#### WHAT YOU HAVE TO DO:
Sift the listing for lines that hold the string "each" and pull them out.

-*-*-

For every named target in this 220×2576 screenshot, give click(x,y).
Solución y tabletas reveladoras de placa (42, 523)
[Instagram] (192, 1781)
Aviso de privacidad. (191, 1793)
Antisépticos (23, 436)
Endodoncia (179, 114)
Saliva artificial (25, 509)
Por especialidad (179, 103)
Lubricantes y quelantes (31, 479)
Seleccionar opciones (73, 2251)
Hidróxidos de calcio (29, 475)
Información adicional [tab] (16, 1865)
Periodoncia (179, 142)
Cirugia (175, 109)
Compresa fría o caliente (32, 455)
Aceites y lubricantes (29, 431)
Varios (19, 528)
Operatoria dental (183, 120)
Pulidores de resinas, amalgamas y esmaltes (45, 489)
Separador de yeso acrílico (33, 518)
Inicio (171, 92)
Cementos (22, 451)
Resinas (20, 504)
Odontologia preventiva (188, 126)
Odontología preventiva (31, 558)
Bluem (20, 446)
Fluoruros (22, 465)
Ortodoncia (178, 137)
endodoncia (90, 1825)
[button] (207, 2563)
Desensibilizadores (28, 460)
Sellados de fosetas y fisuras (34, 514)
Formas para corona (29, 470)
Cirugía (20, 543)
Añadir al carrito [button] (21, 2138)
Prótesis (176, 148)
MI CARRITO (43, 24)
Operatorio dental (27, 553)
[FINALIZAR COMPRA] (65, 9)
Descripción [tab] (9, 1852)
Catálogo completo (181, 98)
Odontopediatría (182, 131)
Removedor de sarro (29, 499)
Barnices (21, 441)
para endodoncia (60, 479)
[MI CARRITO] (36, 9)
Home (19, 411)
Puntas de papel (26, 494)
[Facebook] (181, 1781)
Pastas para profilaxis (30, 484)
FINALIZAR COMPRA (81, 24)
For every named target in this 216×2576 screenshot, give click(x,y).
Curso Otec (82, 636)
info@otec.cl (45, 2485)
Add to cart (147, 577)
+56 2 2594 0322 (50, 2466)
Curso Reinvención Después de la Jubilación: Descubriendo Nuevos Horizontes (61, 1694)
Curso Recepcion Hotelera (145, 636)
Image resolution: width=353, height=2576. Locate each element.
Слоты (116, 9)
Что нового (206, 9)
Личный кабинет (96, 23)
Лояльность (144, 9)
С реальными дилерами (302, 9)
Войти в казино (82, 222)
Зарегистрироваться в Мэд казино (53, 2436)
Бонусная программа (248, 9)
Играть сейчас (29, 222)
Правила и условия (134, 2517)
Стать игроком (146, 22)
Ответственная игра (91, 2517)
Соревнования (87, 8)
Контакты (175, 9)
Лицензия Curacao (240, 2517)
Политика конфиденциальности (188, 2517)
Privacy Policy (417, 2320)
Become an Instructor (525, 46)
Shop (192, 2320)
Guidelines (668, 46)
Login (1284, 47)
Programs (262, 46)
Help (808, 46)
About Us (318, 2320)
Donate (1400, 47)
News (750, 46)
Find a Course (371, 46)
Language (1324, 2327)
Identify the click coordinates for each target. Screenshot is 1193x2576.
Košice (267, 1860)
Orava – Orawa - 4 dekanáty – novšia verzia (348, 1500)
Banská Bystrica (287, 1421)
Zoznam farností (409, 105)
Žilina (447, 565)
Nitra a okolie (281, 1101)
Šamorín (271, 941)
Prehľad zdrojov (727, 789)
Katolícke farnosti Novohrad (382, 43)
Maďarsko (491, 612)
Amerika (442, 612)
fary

-*-*-

#### RESULT BELOW:
Image resolution: width=353, height=2576. Locate each element.
Identify the click coordinates for each target. Screenshot is 1193x2576.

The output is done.